Los Angeles Sheriff Lee Baca could be on the hook for $100,000 for failing to stop inmate abuse in Men's Central Jail. A federal jury has found Baca personally liable in a deputy use-of-force case, in which plaintiff Tyler Willis alleged that county deputies punched and kicked him in 2009 while he was an inmate.
Last week, the jury returned a verdict in Willis' favor and fined the four defendants -- Deputies Anthony Vasquez, Mark Farino and Pedro Guerrero, Capt. Daniel Cruz and Sheriff Baca -- a total of $165,000 in damages. Baca will pay $100,000 of the amount, with the other three defendants splitting the rest. Sheriff's officials said they will fight the verdict.
This is the first time Baca has been found personally liable for the case, but this is not the first time a law enforcement official has been held liable for what his/her charge has done.

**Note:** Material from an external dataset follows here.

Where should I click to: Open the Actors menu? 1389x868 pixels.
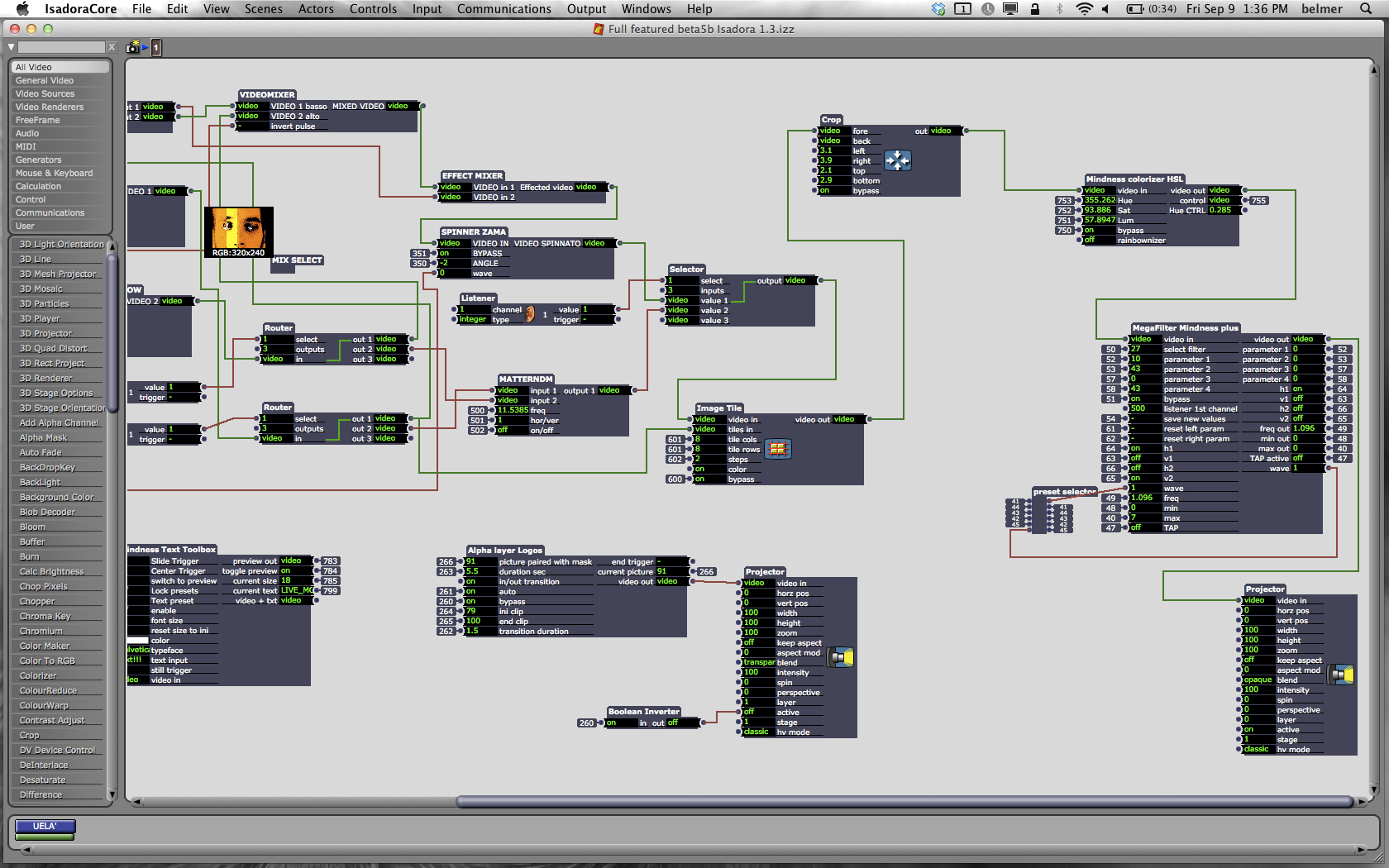(x=316, y=9)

Back in 1992, a federal jury fined then-L.A. Police Chief Daryl F. Gates, along with a number of officers, over $44,000 in damages in a deadly shooting case. According to the Times, Gates was stuck with paying close to half of it, which the Los Angeles City Council eventually paid.
Should Sheriff Lee Baca be financially liable for inmate abuse carried out by his officers? Should the County step in and pay on his behalf?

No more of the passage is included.